Category Archives: Psychology

The Only Straights in the Village

In which The Author and his friends are the victims
of an unfortunate misunderstanding

A few years ago, a gang of us went to see the League of Gentlemen at the Theatre Royal in Drury Lane – it must have been about seven years ago, as Gema and I had just split up.
James T. and I decided we wanted to raise an elbow in the Coach and Horses in Greek Street, in memory of the great writer and piss-artist Jeffrey Bernard (see also ‘A Day in Parliament‘ and ‘Missed the Coach‘). However, the minibus was parked up near Drury Lane. It’s a fair walk down the Strand and into Soho, but it was a cracking day and we were in the mood for an adventure. Emma and her college mates wanted to stay local, so James, Sharon, Susan, Vicky and I set off down the Strand. By the time we’d gone half a mile the girls were complaining. They’d worn shoes which were very nice, but totally unsuitable for walking in …
James and I gave in to their nagging, and agreed that we’d go to the first pub we came to. In St Martin’s Lane, just off Trafalgar Square, we spotted a pub sign. Sharon read it as Railway and Beaver – no stupider than the Pickled Pepper, we thought – so we walked in.
The girls ordered drinks straight away. When I got to the bar the penny dropped immediately. By then, the girls had been served, so it was too late to make a discreet exit.
After about twenty minutes, Sharon leaned over to me with a horrified expression on her face.
‘Steve,’ she whispered behind her hand, ‘it’s a gay pub!’
I whispered back, ‘I know!’
‘When did you find out?’
‘About three seconds after I got to the bar!’
I still haven’t decided whether it was the counterpack of The Pink Paper, the arty photos of shaven-headed tattooed hunks, or the box of free condoms on the bar that gave the game away.
After his pint James needed the loo, but he wouldn’t go unless I accompanied him to make sure he didn’t get propositioned.

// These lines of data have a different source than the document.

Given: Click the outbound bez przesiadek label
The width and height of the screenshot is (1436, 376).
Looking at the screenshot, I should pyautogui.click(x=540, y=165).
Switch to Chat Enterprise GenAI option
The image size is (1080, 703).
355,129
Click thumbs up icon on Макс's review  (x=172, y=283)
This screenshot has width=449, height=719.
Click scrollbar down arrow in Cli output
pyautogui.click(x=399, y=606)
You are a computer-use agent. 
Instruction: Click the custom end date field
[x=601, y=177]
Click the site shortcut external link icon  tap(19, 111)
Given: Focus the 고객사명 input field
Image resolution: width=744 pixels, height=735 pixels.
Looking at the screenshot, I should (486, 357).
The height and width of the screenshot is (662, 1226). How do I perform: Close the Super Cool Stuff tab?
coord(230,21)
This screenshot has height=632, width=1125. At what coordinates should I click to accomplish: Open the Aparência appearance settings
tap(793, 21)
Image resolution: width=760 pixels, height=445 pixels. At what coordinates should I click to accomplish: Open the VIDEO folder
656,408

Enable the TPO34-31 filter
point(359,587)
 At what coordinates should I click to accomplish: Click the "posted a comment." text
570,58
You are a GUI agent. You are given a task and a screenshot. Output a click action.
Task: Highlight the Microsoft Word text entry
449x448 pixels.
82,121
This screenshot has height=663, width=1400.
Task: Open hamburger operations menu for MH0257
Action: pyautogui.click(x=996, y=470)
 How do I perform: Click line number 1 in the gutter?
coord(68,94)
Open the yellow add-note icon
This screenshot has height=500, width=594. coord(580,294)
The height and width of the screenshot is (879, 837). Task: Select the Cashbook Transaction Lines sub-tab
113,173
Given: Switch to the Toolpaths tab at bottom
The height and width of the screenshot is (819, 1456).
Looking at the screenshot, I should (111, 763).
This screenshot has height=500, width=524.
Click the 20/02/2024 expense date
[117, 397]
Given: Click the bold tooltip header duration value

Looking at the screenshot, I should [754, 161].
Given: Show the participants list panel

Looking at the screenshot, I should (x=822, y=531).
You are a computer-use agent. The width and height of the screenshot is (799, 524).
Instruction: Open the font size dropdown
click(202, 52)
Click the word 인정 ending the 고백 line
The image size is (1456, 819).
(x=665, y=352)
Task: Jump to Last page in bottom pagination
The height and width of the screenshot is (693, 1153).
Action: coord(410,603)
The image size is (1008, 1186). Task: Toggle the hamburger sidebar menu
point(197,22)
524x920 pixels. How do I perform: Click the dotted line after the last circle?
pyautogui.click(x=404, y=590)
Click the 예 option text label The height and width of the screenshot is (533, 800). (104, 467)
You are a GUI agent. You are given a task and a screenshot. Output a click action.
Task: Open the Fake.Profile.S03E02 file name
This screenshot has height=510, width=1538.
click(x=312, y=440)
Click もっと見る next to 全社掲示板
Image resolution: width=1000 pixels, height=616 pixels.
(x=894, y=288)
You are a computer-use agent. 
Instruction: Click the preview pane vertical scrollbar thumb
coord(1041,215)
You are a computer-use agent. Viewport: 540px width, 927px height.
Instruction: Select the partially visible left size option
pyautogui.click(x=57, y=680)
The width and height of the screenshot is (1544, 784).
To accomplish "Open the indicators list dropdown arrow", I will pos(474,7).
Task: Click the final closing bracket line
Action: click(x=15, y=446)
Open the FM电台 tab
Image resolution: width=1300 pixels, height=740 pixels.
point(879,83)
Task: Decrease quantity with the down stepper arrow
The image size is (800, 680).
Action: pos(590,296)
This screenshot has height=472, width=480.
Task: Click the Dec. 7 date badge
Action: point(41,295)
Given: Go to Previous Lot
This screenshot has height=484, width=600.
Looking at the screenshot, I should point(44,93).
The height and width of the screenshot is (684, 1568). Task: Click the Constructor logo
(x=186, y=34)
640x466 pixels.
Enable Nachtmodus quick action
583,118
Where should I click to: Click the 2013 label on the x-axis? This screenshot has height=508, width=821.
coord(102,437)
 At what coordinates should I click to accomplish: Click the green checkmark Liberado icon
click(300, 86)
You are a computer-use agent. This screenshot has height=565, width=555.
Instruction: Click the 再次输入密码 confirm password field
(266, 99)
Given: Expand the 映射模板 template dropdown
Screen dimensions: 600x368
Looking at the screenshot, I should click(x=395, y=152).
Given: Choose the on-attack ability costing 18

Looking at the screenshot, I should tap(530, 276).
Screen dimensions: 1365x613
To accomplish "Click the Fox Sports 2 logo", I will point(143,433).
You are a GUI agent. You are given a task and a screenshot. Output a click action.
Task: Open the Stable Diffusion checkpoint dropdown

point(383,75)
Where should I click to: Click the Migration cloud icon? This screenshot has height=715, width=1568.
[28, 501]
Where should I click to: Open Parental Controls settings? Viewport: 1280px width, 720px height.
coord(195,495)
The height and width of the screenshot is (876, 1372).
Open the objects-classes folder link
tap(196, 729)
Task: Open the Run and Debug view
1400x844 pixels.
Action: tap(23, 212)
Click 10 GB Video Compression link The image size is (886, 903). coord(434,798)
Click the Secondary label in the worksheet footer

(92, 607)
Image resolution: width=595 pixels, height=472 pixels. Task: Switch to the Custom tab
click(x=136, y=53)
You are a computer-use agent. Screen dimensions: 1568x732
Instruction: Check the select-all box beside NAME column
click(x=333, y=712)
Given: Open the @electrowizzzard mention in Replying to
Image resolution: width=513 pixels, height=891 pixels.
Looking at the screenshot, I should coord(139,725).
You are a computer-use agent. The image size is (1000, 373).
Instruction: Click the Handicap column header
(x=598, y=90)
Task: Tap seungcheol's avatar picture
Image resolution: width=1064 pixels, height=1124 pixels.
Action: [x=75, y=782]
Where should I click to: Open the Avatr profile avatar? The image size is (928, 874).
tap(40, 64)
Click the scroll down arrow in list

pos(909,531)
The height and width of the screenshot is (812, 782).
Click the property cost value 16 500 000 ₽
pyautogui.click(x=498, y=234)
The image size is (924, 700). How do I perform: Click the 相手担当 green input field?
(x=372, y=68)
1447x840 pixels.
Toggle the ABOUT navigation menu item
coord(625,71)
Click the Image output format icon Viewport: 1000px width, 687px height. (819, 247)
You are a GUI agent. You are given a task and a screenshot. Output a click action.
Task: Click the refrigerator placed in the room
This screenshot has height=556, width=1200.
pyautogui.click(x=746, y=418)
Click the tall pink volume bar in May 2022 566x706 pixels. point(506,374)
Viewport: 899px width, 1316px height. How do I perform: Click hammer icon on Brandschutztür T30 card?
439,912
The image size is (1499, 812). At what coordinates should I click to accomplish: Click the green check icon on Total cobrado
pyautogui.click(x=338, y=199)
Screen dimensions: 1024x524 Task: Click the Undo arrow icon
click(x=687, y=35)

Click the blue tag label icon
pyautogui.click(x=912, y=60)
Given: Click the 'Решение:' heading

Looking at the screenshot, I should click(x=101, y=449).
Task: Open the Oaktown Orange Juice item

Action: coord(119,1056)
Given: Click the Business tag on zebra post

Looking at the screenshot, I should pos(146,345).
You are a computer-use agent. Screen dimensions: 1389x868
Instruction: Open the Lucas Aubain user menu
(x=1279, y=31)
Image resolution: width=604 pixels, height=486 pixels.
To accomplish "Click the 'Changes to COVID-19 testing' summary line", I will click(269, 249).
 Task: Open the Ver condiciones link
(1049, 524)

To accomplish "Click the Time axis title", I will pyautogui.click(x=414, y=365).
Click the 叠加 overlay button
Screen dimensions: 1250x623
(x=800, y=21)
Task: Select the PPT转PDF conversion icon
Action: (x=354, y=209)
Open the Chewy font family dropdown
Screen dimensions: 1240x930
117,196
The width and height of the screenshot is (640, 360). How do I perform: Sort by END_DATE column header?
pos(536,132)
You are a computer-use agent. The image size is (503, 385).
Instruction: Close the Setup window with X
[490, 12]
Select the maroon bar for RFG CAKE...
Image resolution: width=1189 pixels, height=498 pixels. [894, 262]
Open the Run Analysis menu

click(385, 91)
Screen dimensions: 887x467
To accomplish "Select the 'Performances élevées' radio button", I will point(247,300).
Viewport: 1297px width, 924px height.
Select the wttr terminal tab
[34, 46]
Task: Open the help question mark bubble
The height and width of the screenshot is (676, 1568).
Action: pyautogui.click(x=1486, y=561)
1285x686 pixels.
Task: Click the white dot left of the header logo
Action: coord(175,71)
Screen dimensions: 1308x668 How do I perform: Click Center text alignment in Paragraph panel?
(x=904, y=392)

As a large, shaven-headed, tattooed guy, I think he figured he was Top Totty.
It was only when we were leaving to rejoin the others that I checked the name of the pub. It was really Halfway to Heaven.
I recounted the story in work on the Monday, and Jason D. looked at me in sheer disbelief.
‘Didn’t it occur to you? The clue’s in the name!’
And indeed it is! ‘Heaven’ is possibly London’s premier gay club, situated under Charing Cross – a stone’s throw from the pub we’d been in. It’s a meeting place for guys and gals before they go clubbing.
Hence the name …

Learning Disabilities

In which The Author meets some
children with ‘special needs’

My ex-girlfriend Sam H. works in London, in a residential home for adults with learning difficulties. There’s a similar home not far from my house. The residents (or ‘clients’, as they’re called in the third sector) of both homes are a terrific bunch of people. I’ve never had any problem communicating with them, because I don’t patronise them or treat them differently from anybody else.
My friend Helen J. has two children with ‘special needs’; widowed young, she’s struggled to bring them up from infancy. When I was young, we didn’t use these politically correct terms to describe people like her children, or Sam’s clients. We called them ‘mentally handicapped’ or ‘retarded’ or ‘remedial’ – because we were young and cruel and knew no better.
The first time I met Helen’s children was the day of Aberdare Carnival a few years ago.The four of us sat outside the pub and chatted for a while, then went inside and I played a couple of games of pool with her son Nathan. At the time he was about fourteen, a big strong lad with a gentle, almost timid, soul in his over-sized body. Ashleigh, his young sister, was more talkative and boisterous. Everyone agreed it had been a great afternoon – better, probably, than going to the carnival.
That evening, Helen sent me a text message. I can’t remember the exact wording, but it went something like this:
N & A wanted to know if you were my new boyfriend. I told them you were a friend from way back. A thinks we should get together. N said you are the only adult who doesn’t treat him as a retard.
I didn’t treat Nathan as a retard because he didn’t strike me as such.
Adults who can’t operate the ticket barriers at Cardiff Station, or read the price printed on the back of a book, or come to terms with Chip & PIN two years after its introduction, probably are retards.
Sam always said I’d be great dealing with her clients. I met them all one Xmas Day, when I was invited round to the care home. I had a most enjoyable afternoon, talking to Violet about what life had been like during the Blitz. She didn’t seem like a ‘retard’ at all, just a lovely old Cockney lady with a wealth of stories.
I was talking to one of the publisher’s reps when Sam and I first got together, and he asked what she did for a living.
I said, ‘We’re in the same line of work.’
‘Oh,’ he said, ‘she’s in the book trade too?’
‘No,’ I replied, ‘she works with adults with learning disabilities.’
So do I.
A lot of them come into the shop on a regular basis. At least some collect a monthly salary for doing so. Maybe I should I apply for Attendance Allowance for looking after them all day long.